I took over a very young project, re-designed the app and grew the active user base from almost none to a substantial number of users. Leading transition from ObjC/Swift to Xamarin C# involving architectural decisions.
2012-2015: 3D Scanner Software Developer, 3Shape (DK).
Part of a team of ten people developing 3D dental scanning software written in Delphi/C#.
2015-2018: Founder, Livetake (DK).
Founded the award-winning company Livetake, making it possible to co-create stories with friends and automatically replace the poor smartphone sound with high quality live sound. Developed the technology stack on my own.
Launched at Roskilde Festival 2015 (100.000+ visitors), won a TechCrunch Disrupt award in San Francisco (2015), won the Danish Sound Startup Award (2016).
Partnerships, strategy, business plans, hiring, user tests.
Web service in Golang; iOS app for synchronizing videos with high-quality audio; iOS audio app (DAW) for recording multi-channel concert audio
Education
2010-2012: MSc in Computer Science, Uni. of Copenhagen, Denmark. Specialized in Mathematical Modelling and Computations.
2006-2010: BSc in Computer Science, Uni. of Copenhagen, Denmark.
2005-2006: Carl Nielsen Academy of Music, Music Concervatory, Odense, Denmark. Completed first year at the rhythmic section with the guitar as my main instrument.
Theses
Master's Thesis (2012): Real-time Auralisation of the Lower Frequency Sound Field using Numerical Methods on the GPU, Institute for Technical Acoustics, Aachen Uni., DE / Dep. of Computer Science, Uni. of Copenhagen, DK.
The thesis investigated whether it was possible to implement finite-difference time-domain methods for solving the 3-D wave equation in real-time on the GPU using C++/CUDA with focus on physical correct simulations of the lower frequency sound field.
Bachelor's Thesis (2009): Computer-assisted music composition -- A database-backed algorithmic composition system, Dep. of Computer Science, Uni. of Copenhagen, DK.
Bachelor thesis on the topic 'algorithmic composition' using different machine learning techniques. A software tool was developed for automatically generating music phrase variation and harmonisation from user input, each conforming to a predefined musical genre.
Notus is a domain-specific language for expressing musical structures in the high-level, declarative style of functional programming written in Swift.
Harmonisation in modern rhythmic music using Hidden Markov Models [manuscript]
A method for harmonising rhythmic music is presented. It uses a hidden Markov model to learn harmonisations of different artists in different genres and allows new chord sequences to be generated with respect to a given melody.
I have started composing and playing music again after years of hibernation. Some rough sketches for my project San Diego can be found on SoundCloud.
Talks and awards
Invited speaker at Primavera Pro, Barcelona, Spain (2018). Gave a 25 minutes talk about Livetake and how to engage concertgoers.
Keynote speaker at Audio Developer Conference, London (2017) [video]
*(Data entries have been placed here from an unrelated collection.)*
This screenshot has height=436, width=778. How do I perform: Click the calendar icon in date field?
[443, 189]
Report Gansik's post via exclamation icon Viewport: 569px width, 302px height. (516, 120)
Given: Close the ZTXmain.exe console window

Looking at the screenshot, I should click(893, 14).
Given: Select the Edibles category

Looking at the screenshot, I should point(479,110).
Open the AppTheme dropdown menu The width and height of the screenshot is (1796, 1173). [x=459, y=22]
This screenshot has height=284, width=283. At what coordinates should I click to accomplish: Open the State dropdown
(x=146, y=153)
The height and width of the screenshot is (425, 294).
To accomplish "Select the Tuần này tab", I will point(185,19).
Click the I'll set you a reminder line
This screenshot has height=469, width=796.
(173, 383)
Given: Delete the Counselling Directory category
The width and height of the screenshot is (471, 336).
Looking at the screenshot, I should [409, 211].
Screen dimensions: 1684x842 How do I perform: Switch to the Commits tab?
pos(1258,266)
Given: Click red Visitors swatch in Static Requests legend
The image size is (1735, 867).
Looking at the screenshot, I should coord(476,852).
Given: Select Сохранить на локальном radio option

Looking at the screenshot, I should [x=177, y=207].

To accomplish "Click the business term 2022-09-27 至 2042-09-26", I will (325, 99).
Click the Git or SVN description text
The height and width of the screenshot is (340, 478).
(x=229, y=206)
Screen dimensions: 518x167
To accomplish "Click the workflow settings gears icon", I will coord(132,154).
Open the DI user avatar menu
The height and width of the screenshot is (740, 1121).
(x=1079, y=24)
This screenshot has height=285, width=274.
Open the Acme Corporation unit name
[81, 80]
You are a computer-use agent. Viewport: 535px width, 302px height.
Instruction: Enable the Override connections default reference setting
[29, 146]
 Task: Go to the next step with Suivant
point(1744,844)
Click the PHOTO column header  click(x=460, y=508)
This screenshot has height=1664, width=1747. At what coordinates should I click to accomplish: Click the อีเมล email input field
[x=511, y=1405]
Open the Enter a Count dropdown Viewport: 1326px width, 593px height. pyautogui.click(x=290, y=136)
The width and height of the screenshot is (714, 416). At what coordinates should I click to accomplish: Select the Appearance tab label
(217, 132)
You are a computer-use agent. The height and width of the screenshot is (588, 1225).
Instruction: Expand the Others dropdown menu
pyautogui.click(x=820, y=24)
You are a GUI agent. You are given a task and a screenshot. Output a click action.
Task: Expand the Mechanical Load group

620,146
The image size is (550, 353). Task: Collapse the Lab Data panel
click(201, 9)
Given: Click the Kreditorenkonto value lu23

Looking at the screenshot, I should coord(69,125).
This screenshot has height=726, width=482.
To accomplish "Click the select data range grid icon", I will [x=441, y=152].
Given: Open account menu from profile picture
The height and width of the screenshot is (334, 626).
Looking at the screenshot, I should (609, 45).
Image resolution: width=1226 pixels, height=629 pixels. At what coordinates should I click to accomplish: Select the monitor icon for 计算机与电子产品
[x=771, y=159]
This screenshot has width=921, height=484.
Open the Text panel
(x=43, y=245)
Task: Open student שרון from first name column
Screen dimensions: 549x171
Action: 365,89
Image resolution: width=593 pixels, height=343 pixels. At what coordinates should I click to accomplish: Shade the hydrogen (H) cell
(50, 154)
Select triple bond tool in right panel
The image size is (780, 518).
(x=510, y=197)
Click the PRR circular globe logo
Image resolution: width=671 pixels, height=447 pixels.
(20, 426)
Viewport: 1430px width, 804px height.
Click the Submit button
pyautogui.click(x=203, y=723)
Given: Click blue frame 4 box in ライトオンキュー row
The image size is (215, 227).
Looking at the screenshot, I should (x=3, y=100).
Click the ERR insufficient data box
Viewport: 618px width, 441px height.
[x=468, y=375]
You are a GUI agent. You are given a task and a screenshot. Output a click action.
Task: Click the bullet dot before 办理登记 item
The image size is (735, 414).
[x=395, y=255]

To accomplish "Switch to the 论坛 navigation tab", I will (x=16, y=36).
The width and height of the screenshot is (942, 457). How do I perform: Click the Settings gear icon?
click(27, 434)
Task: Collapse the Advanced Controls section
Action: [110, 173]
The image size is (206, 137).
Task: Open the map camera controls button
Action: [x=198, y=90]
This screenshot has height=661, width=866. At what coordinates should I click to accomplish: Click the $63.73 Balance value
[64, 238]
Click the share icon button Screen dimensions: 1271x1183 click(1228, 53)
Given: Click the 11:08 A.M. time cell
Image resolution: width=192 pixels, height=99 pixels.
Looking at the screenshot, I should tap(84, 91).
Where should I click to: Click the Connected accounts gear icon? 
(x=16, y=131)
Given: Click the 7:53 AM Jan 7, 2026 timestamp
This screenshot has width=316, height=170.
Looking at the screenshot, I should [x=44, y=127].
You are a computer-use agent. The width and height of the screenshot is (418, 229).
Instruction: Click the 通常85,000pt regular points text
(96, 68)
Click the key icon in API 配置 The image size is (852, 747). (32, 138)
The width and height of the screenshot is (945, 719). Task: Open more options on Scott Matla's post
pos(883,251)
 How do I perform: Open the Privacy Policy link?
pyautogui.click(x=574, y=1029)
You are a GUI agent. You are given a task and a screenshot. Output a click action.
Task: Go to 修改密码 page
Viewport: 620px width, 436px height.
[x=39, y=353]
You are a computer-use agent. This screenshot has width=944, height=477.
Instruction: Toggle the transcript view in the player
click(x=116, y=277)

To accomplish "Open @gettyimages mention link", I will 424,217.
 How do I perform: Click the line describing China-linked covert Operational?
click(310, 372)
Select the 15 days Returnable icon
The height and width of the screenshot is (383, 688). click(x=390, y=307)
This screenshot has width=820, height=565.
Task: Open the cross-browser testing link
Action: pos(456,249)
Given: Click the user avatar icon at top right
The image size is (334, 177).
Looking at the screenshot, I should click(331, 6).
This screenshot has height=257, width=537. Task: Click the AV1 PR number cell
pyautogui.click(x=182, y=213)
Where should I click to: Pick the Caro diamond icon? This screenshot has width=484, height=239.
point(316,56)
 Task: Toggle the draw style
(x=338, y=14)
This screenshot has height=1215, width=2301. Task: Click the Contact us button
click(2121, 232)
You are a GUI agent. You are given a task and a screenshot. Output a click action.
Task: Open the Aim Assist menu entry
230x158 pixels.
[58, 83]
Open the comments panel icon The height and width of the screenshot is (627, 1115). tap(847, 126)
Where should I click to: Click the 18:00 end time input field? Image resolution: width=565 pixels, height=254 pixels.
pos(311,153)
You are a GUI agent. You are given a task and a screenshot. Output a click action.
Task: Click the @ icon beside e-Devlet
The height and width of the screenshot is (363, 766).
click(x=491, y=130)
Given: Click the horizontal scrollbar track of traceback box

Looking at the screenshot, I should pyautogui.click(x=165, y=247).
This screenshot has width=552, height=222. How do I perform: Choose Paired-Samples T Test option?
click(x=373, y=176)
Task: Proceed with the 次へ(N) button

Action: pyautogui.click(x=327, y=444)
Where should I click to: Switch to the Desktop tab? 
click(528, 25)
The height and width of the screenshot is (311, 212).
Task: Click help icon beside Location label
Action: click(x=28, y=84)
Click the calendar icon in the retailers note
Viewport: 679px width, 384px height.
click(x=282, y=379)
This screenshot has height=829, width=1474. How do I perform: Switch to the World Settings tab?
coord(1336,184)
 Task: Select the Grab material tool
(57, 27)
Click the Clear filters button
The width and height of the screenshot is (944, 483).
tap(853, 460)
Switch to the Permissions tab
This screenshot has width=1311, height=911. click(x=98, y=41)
A method for harmonising rhythmic music, implemented in Haskell, will be presented. It uses a hidden Markov model to learn harmonisations of different artists in different genres and allows new chord sequences to be generated with respect to a given melody. The main focus of this talk is on how to perform the feature extraction for the chords and the melody lines necessary for the method to perform well.
Eventbrite Live Award at TechCrunch Disrupt San Francisco (2015) [video]
Livetake participated in the TechCrunch Disrupt Event 2015 in San Francisco and demonstrated their latest technology. The prize for the technology that most enhance live concert experiences was given to Livetake.
Danish Sound Startup Award (2016)
Livetake won the prize for the most promising startup in Denmark within the audio industry.
The award was given by the Danish Sound Network, an innovation network with the aim of connecting start-ups, established companies and knowledge institutions within the Danish Sound industry.